Instructions to follow: Copy out the lines beginning with the one that contains "Locate an element" and continuing through the one that contains "url-text: h is", keeping every character the same.

Material provided:
-----

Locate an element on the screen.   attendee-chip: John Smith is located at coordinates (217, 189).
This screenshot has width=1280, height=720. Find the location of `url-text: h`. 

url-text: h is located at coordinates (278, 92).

-----

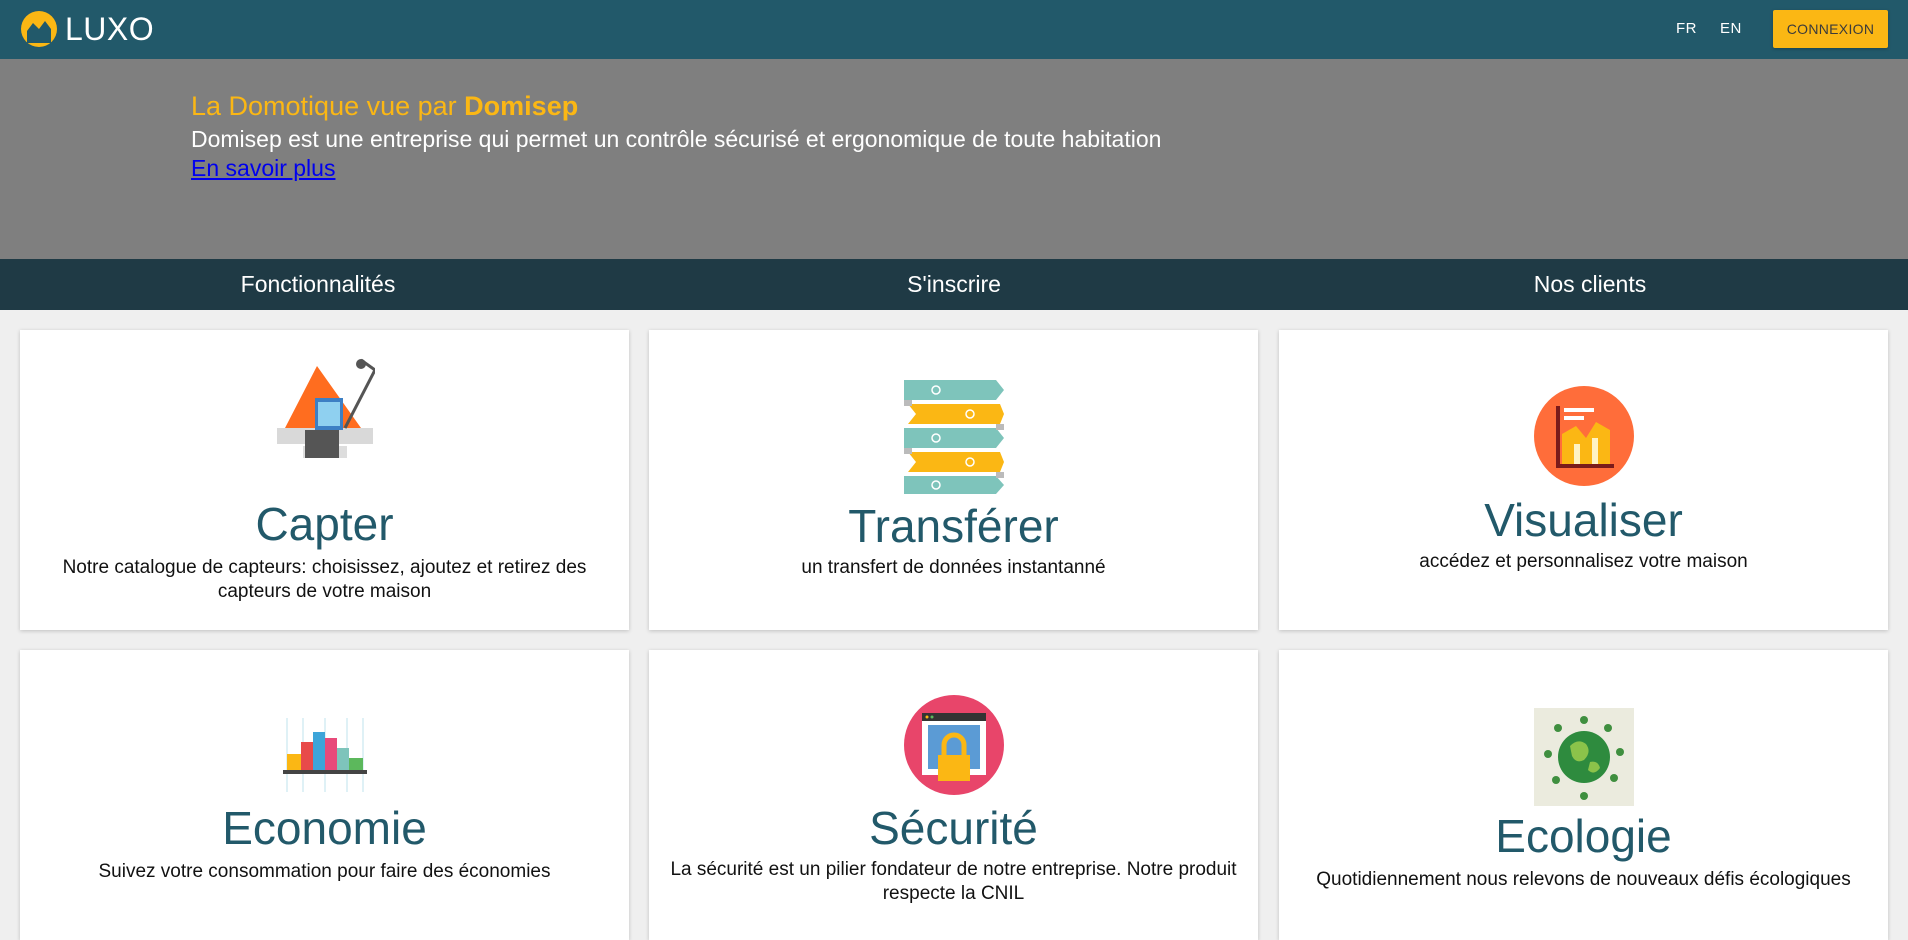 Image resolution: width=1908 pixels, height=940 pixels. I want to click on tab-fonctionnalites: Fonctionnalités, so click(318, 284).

-----

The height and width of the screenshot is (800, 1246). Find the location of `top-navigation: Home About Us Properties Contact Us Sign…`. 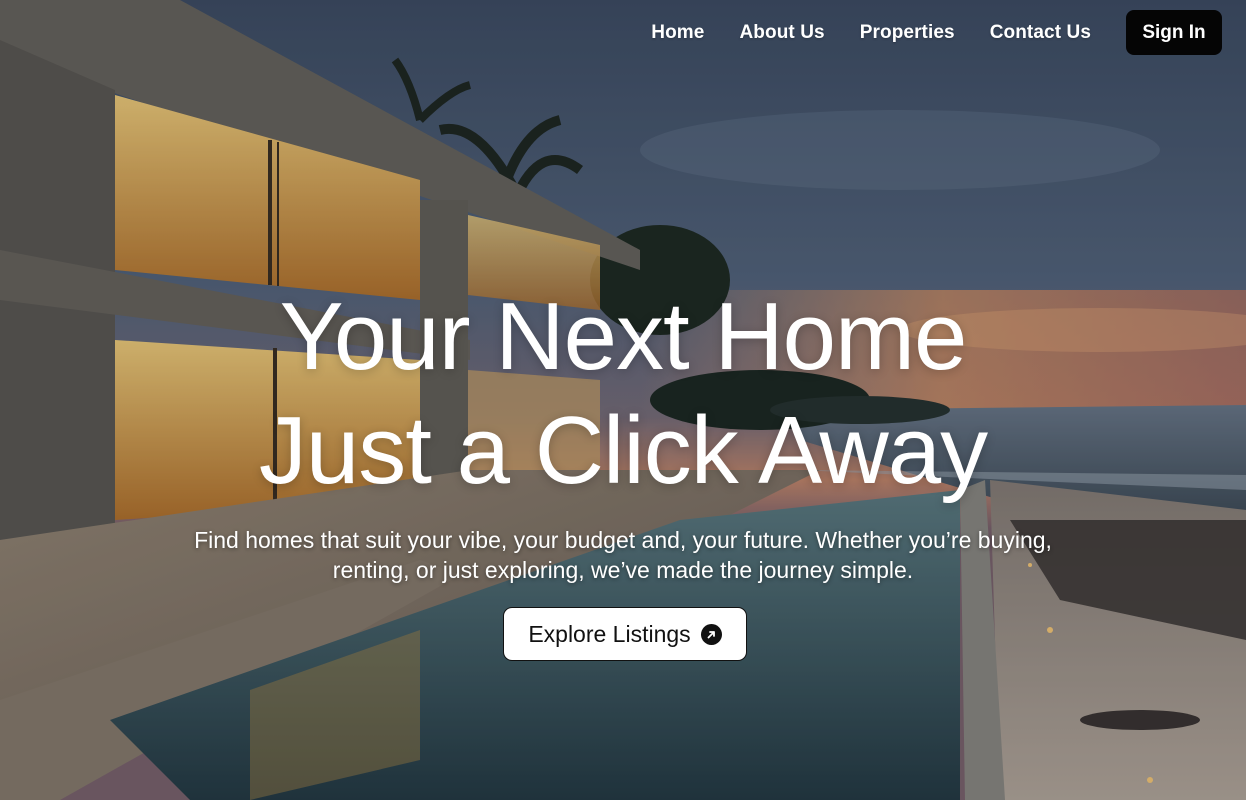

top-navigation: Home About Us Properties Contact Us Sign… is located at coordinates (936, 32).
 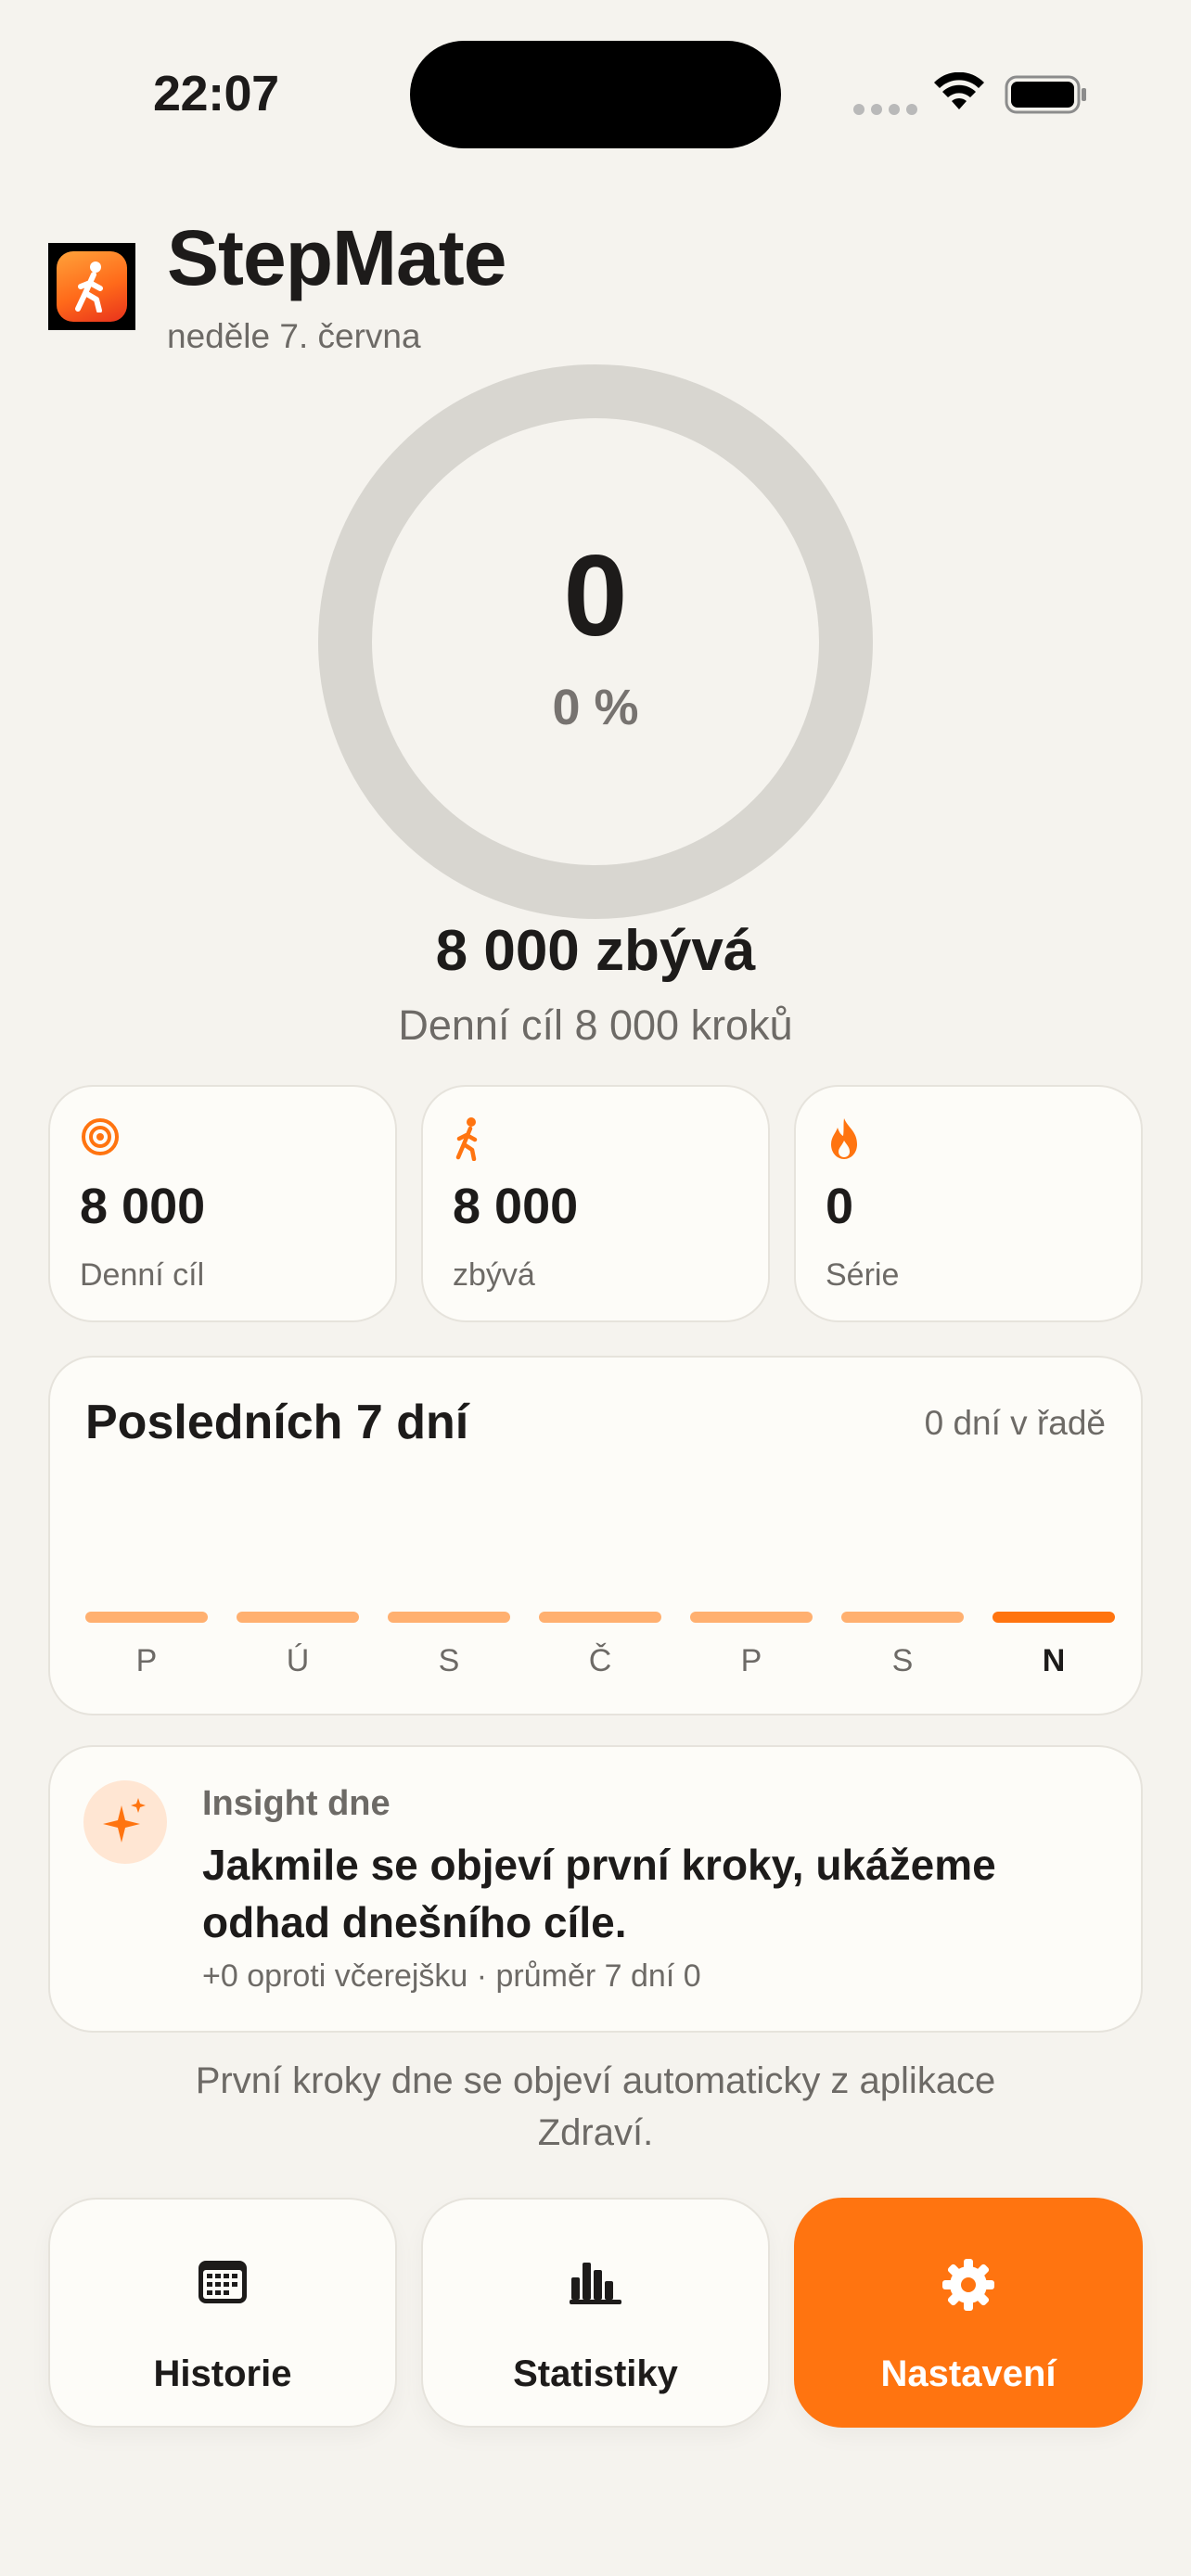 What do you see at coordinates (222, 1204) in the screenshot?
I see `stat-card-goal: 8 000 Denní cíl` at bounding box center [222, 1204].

-----

Finished exercise:
Locate an element on the screen.   attendee-chip: John Smith is located at coordinates (217, 189).
This screenshot has width=1280, height=720. Find the location of `url-text: h`. 

url-text: h is located at coordinates (278, 92).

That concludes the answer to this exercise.